Lang was in a convoy on its way to a reconstruction site to write a story about Canadians helping ordinary Afghans rebuild their lives. It was typical of Michelle, who once spent five months chronicling the story of a young woman with severe multiple sclerosis who was housed in a Calgary seniors residence because there was no other place for her in the health care system.

"Telling stories of real people is what she really wanted," said Lorne

Motley, the Herald’s editor-in-chief.

Louie, for the second time in a week, fought back tears in a moving eulogy.

"Whenever I feel darkness, I will remember her light. If she were here now, she would be shy and embarrassed at all the people and the outpouring of love," said Louie.

Michelle’s brother, Cameron Lang, choked back tears as he spoke about his sister. He recalled "a stubborn, adventurous, ambitious reporter. It was precisely the things we loved her for that led her to that conflict outside of Kandahar. She died being who she was, doing what she loved."

Among those attending Monday’s memorial were dozens of politicians and health industry professionals whom Lang dealt with as a beat reporter. She won a National Newspaper Award last year for her coverage of heath care, an award that recognized her as the best beat reporter in Canada.

An RCMP honour guard and uniformed representatives of Calgary’s emergency services, as well as members of the military, were also on hand.

It was the fourth and final service for Michelle, including a ramp ceremony at Kandahar Airfield, a repatriation ceremony in Trenton, Ont., and the funeral last week in Vancouver.
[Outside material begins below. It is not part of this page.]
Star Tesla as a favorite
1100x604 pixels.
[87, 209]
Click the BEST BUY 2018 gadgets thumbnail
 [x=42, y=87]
For many of us, and especially for the Lang and Louie families, the reality of what has happened will only start to hit us in the coming weeks.

"Twenty days have passed since we all learned of Michelle’s shocking and tragic death. It seems like yesterday," said Motley. "Some of us are starting to talk of turning the page, of putting the grief behind us. But it is hard."

Among the lasting tributes to her is the Michelle Lang Fellowship in Journalism, announced by Canwest Publishing on Friday. Kick-started with $100,000 from the company and the Asper family, it will fund a national program for recent Canadian university graduates and award up to $10,000 annually to fund a major news project that holds special significance for a Canadian audience. Contributions to it can be made in Lang’s memory at any Scotiabank branch across Canada.

The company will also fund the salary of a full-year internship for the fellow that includes six months at the Calgary Herald and six months at Canwest News Service in Ottawa.

The pressure on the first winner will probably be immense, but those of us in the Herald newsroom know that we owe it to Michelle to cut the poor soul some slack. It is what she would have done. Gracious, poised, never impressed with herself despite her accolades, Michelle Lang truly did represent the best in all of us both professionally and personally, as Motley has said on several occasions.

Today, nearly three weeks after her death, the flowers that have become a shrine on her desk are beginning to wilt, the petals beginning to drop and fade.

Not so our memories of Michelle Lang, who touched many lives in her 34 short years. She taught us to live large and enjoy life, pull a good prank and, above all, care for each other.

"She may have seemed tough as nails on the outside," Motley said. "But inside was a caring heart."